Fever is a fictionalised account of Mary Mallon's life, told largely from her point of view, although to a lesser extent, it is also the story of her infuriatingly feckless partner, Alfred. It's a fascinating tale and Mary Beth Keane builds a vivid picture of New York in the early 1900s, teeming with recent immigrants struggling to better themselves in desperate poverty, packed into tenement blocks, paying to sleep on cots in other people's kitchens, scrubbing clothes in Chinese laundries, selling cheap wooden toys from hired carts. This is a city in which horses that collapse on the job are left to rot in the street and boarding houses cram ten beds to a room and make their occupants share a single chamber pot. Yet at the same time, it's also a city in which a 14-year-old girl, as Mary is when she manages to survive the journey from County Tyrone to Ellis Island, can start her life all over again and make something of herself. Mary is an excellent cook, her skills sought after. It's Mary who supports Alfred, her partner, not the other way round; it's Mary who can save up enough of her wages to buy the very same hat her employer wears.

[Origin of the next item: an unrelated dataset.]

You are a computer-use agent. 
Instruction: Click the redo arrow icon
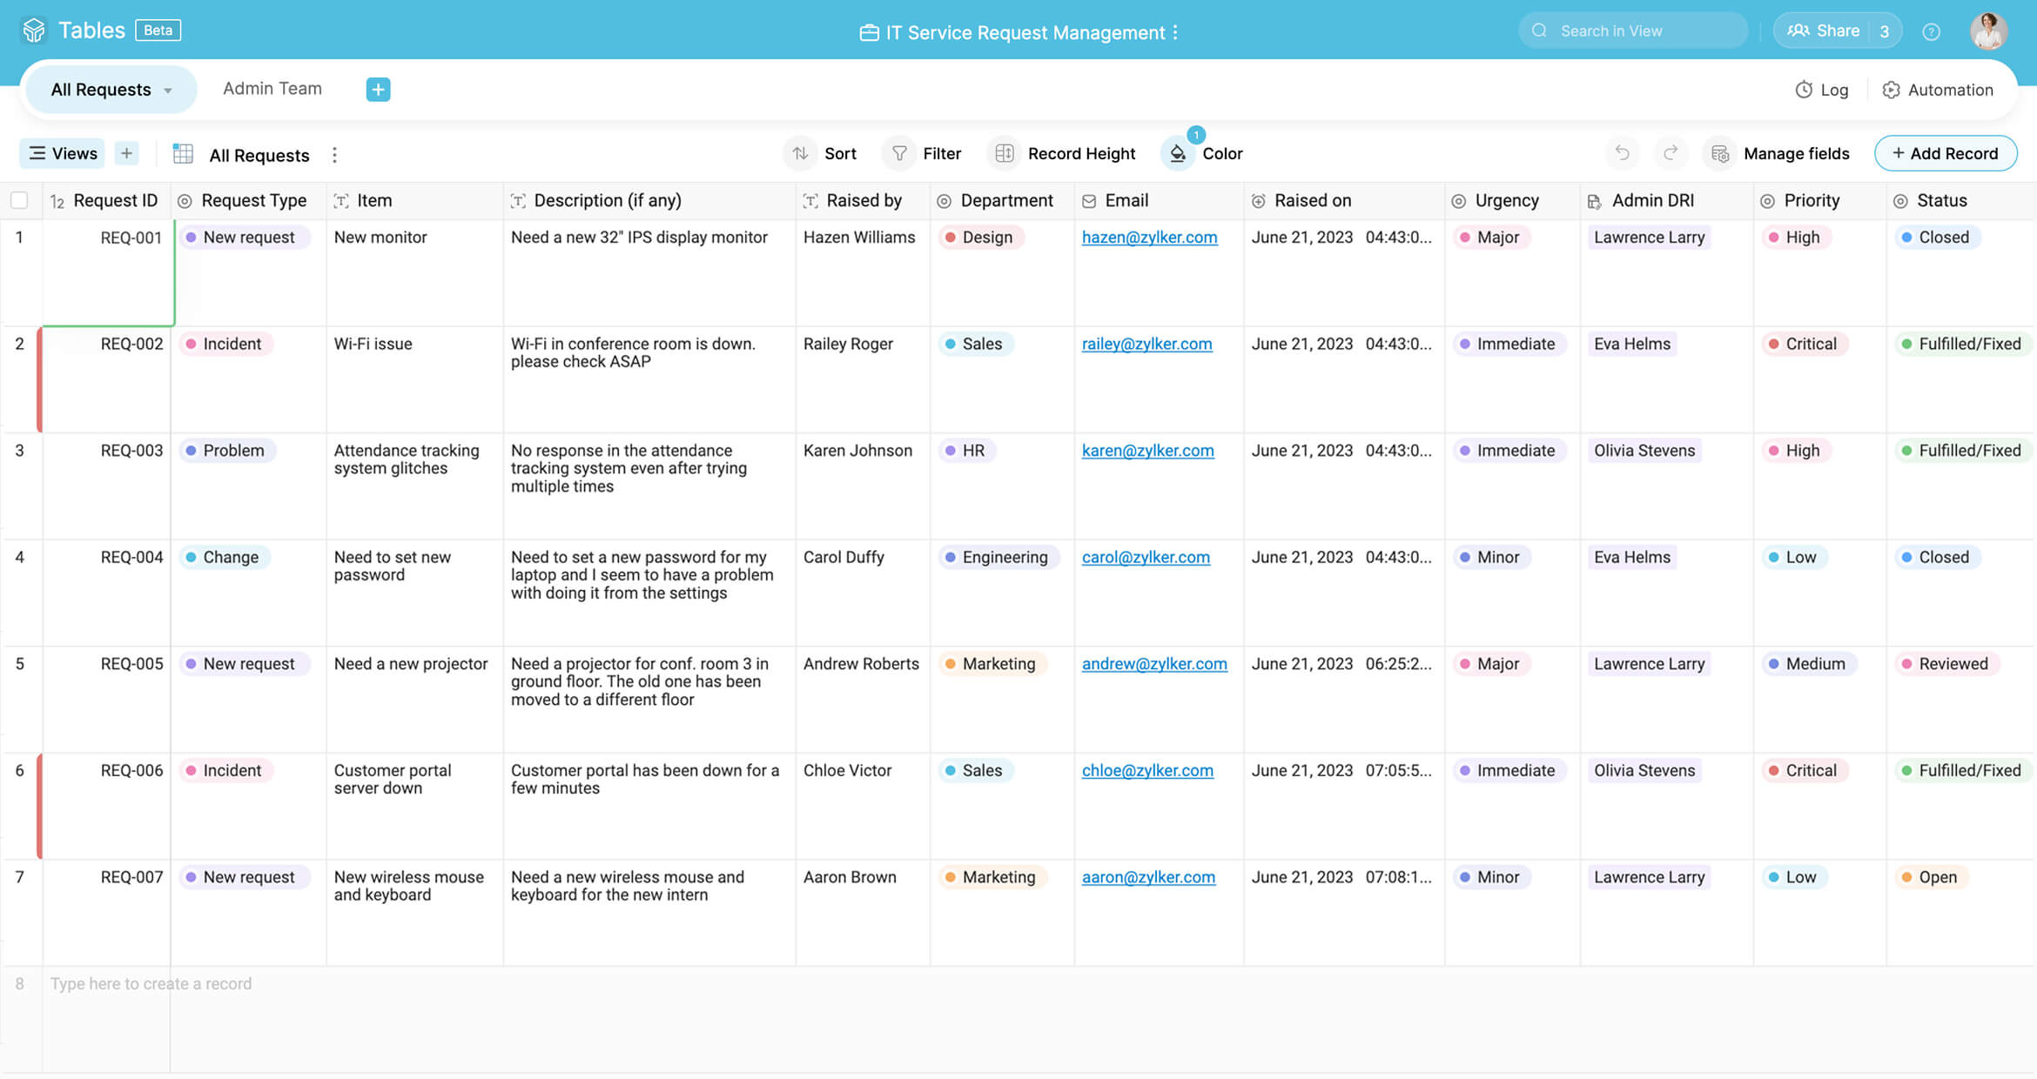[1670, 153]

Mary herself is a complicated and - as you might expect - not always likeable character, and yet Mary Beth Keane has done an outstanding job in making her into someone with whom we can sympathise despite her often poor choices: Keane is extremely skilful when it comes to helping us understand Mary's decisions and rationale. The legality of her first enforced period in quarantine is dubious at best: separated from her partner and everything she knows, she is left with nothing to do to amuse herself, a strong and healthy woman surrounded by the dying and regularly subjected to humiliating tests and sampling while information is concealed from her and it's easy to see what a damaging effect this experience could be. Similarly, it becomes clear how and why cooking is so important to her, and why a life as a laundrywoman (the occupation chosen for her by the Department of Health when she is released) simply won't do: it's not just the poor wages and the exploitative hours, it's the lack of respect she commands, the lack of an opportunity to show that she's good at something, to create something to be proud of. Mary is intelligent, perceptive and tough, and she is probably not entirely wrong in her belief that 'They blamed her because she was opinionated, and Irish, and unmarried, and didn't bow to them.' 

I did at times find it hard to reconcile Mary's intelligence and determination with her relationship with Alfred, with whom, on and off, she lives. Like Mary, Alfred makes repeatedly poor choices, but unlike Mary, his choices are impulsive and ill-considered; also unlike Mary, he lacks determination and pragmatism and has a serious drink problem. I found it hard to understand what Mary saw in Alfred and why she continued to love him - but perhaps we all know someone who seems inexplicably tied to a partner who seems depressingly unsuitable for them.

If you already know, as I did, what happened to the real Mary Mallon, the plot of Fever contains few surprises, and in fact, even if you don't, it's pretty straightforward stuff with a rather episodic structure and nothing unexpected. But this is a novel full of atmosphere and crammed with arresting little details about a stage in New York's history that seems strangely out of control - a 'best of times, worst of times' sort of period, full of the excitement of an up-and-coming melting pot of city in which great things are happening, yet at the same time, strangely out of control. Skyscrapers are being built and scientific advances are being made in epidemiology and healthcare, yet at the same time, families are dying in appalling slum housing and working in dangerous sweatshops: among the smart, orderly new architecture of the growing city and its officious bureaucracy, there is a swarming, chaotic poverty for which the spread of a deadly disease becomes an apt metaphor.